— Directions —
Please print the material word for word, starting with the line that contains "Given: Highlight the cell showing US$1,880.00" and going on through the line that contains "Looking at the screenshot, I should tap(177, 305).", both included. Leave the pictures out of your answer.

— Data provided —

*-*-*

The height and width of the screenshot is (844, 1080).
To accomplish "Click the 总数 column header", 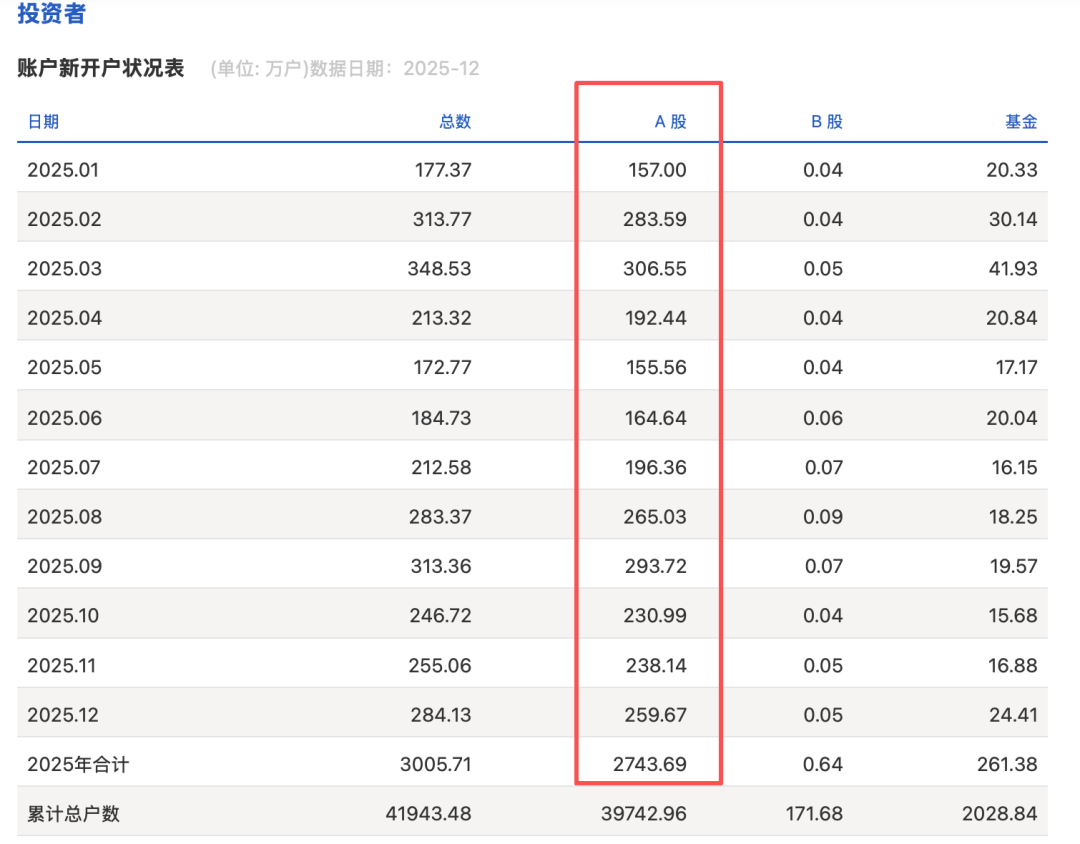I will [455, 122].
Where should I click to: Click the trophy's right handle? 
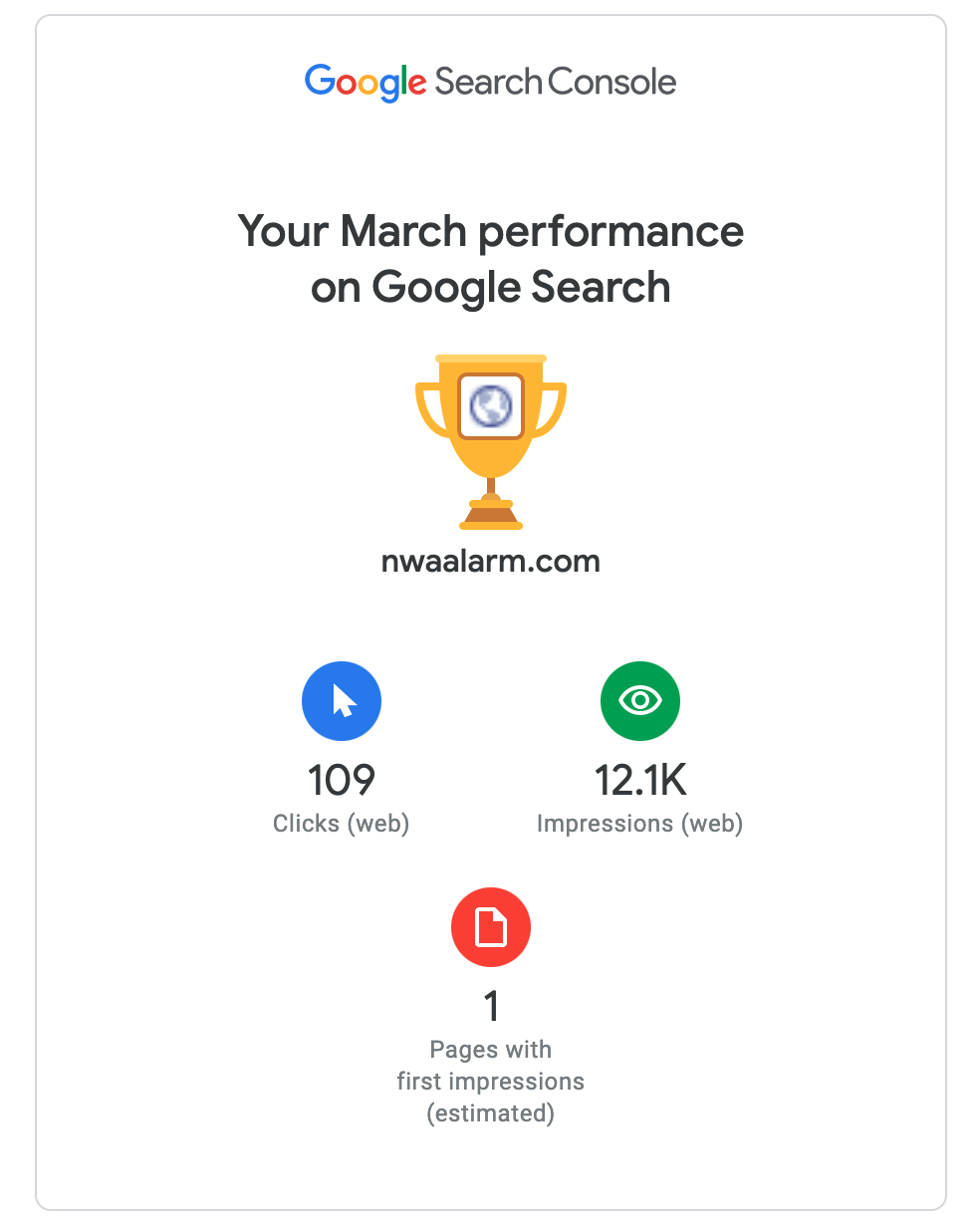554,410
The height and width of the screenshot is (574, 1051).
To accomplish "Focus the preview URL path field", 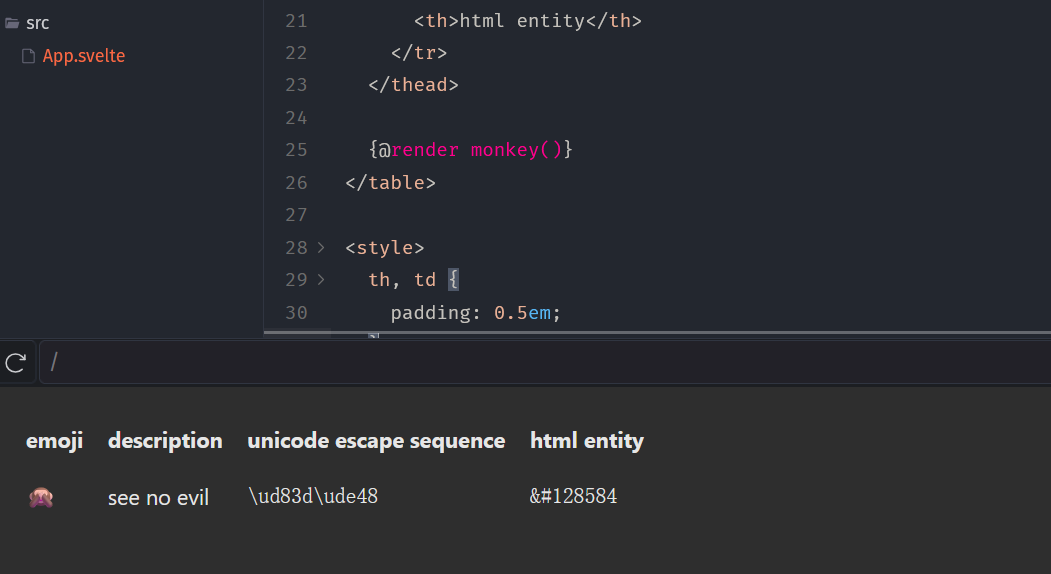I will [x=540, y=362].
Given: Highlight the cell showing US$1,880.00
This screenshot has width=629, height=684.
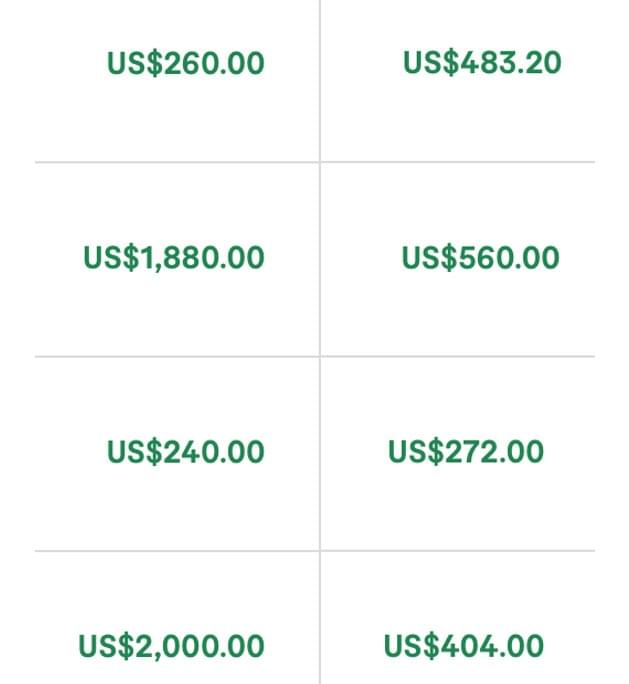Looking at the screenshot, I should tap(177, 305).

*-*-*

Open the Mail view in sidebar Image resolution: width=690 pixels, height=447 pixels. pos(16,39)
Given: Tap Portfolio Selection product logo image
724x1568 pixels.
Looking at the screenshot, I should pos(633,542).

*-*-*

— Response —
Given: Highlight the cell showing US$1,880.00
This screenshot has width=629, height=684.
Looking at the screenshot, I should tap(177, 305).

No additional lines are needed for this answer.